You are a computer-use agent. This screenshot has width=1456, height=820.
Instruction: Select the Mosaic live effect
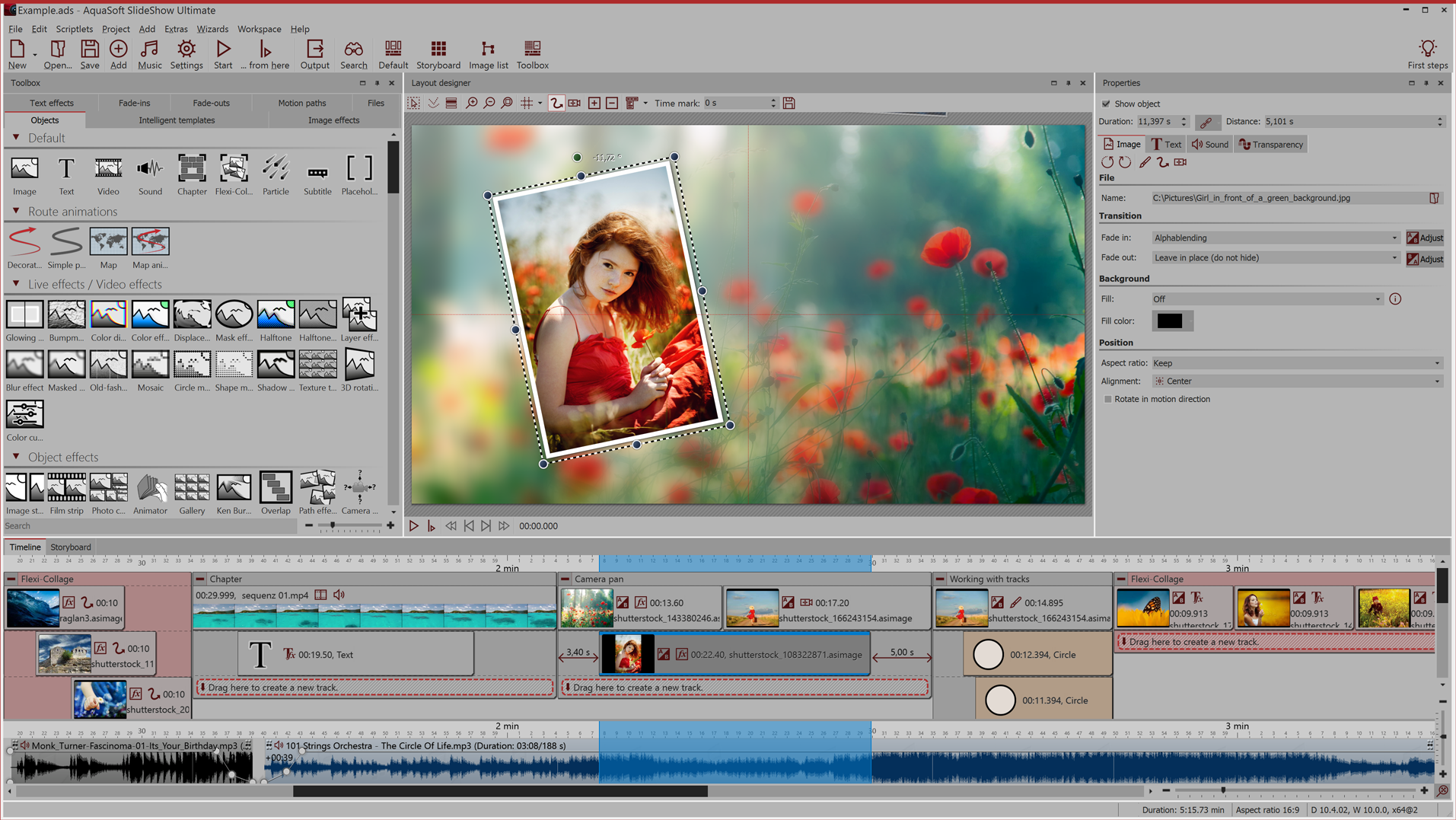point(150,371)
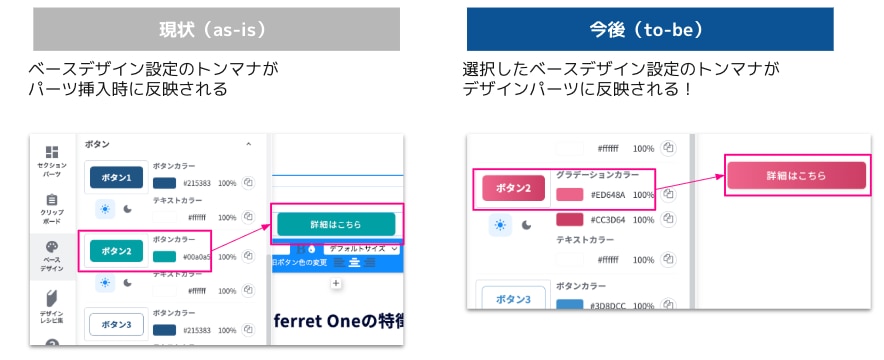The width and height of the screenshot is (884, 360).
Task: Select the ベースデザイン palette icon
Action: pyautogui.click(x=52, y=256)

● **The request**
Change "Mosaic" to "Crystallize" in the rows above and give them again with everything else unchanged. Omit the pictures.

● **Result below**
You are a computer-use agent. This screenshot has width=1456, height=820.
Instruction: Select the Crystallize live effect
point(150,371)
The width and height of the screenshot is (884, 360).
Task: Select the ベースデザイン palette icon
Action: pyautogui.click(x=52, y=256)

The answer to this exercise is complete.